MOGADISHU, Somalia (AP) - President Abdiqasim Salad Hassan said Saturday that his fledgling government will hold talks with opposition leaders in an attempt to bring them into his transitional administration.
Abdiqasim said the talks between government officials and members of an alliance of faction leaders known as the Somali Reconciliation and Reconstruction Council, or SRRC, will be held in a neighboring country ``very soon.''
``Hopefully the result will be something satisfactory for all ... (and) will lead to an administration where all of us participate,'' Abdiqasim said while opening a court in Mogadishu.
Factions still control much of this Horn of Africa nation of 7 million, and Abdiqasim's cash-strapped government has little influence outside of the capital, Mogadishu.

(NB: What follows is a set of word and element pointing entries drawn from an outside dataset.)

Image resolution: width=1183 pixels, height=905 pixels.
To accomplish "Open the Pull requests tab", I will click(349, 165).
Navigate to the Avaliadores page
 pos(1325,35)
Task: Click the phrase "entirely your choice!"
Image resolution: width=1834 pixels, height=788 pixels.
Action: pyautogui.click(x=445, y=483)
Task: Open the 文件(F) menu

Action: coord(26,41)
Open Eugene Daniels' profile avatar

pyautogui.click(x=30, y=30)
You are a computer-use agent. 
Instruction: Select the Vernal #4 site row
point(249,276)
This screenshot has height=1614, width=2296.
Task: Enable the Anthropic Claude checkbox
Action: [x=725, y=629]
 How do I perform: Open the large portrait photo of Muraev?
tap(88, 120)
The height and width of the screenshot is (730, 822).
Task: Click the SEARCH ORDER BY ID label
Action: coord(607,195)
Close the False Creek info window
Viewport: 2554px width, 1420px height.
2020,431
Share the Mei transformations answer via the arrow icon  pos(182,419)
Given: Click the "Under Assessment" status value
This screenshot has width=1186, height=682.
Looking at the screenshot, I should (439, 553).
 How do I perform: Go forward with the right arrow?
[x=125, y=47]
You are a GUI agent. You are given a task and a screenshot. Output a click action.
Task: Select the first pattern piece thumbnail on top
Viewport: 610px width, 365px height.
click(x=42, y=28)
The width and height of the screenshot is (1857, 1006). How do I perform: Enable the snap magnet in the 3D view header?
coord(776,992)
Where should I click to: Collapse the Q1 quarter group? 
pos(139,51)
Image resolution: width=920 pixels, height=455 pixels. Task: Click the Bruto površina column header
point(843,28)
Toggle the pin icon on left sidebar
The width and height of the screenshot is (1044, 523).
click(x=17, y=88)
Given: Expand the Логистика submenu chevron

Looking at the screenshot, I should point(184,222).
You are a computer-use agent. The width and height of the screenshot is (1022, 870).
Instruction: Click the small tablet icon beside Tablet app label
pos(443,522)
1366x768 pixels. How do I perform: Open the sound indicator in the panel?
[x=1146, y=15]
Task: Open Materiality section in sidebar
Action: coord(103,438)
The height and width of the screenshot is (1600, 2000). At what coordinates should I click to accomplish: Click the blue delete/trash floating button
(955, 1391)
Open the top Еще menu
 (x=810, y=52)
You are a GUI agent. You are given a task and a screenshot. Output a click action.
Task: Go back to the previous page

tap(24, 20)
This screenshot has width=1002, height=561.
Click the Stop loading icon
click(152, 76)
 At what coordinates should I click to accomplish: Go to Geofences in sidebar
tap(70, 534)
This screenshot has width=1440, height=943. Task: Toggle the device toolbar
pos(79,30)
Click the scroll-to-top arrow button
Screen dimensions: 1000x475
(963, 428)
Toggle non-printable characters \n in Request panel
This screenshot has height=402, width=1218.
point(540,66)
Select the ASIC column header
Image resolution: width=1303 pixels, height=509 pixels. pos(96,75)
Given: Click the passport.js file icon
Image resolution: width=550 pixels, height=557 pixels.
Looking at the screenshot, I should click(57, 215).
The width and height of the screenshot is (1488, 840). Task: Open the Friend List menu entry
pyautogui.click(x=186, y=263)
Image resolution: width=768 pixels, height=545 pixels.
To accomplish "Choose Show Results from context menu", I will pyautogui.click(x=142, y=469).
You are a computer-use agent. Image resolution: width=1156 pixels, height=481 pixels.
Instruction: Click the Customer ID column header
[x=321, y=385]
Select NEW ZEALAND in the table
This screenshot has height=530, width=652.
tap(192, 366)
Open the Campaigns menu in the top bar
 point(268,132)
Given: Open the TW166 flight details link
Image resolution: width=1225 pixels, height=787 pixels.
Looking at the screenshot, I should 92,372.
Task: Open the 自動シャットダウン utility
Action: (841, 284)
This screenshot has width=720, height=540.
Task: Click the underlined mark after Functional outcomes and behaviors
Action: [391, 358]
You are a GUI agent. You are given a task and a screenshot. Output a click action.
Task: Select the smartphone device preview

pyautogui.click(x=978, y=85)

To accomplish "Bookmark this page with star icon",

Abdiqasim and 245 legislators were elected at a peace conference in neighboring Djibouti in August 2000. Somalia previously had not had a central government since 1991, when opposition leaders joined forces to oust dictator Mohamed Siad Barre.
Abdiqasim did not say Saturday in which country the talks would take place, but faction leaders said the meeting would be in Kenya.
Hassan Mohamed Nur, leader of the faction that controls much of the central regions of Bay and Bakol, said he and other members of the SRRC had received invitations to the talks from the Kenyan government.
The SRRC had agreed to meet ``any side without putting forward any preconditions,'' Nur said, adding that he will be leaving Somalia for Kenya on Oct. 31.
However, another member of the SRRC, Musa Sude Yalahow, one of three Mogadishu-based faction leaders opposed to the government and whose fighters have been active in the past few months, said he would not attend.
``Nothing will come out of the Kenyan initiative,'' he said.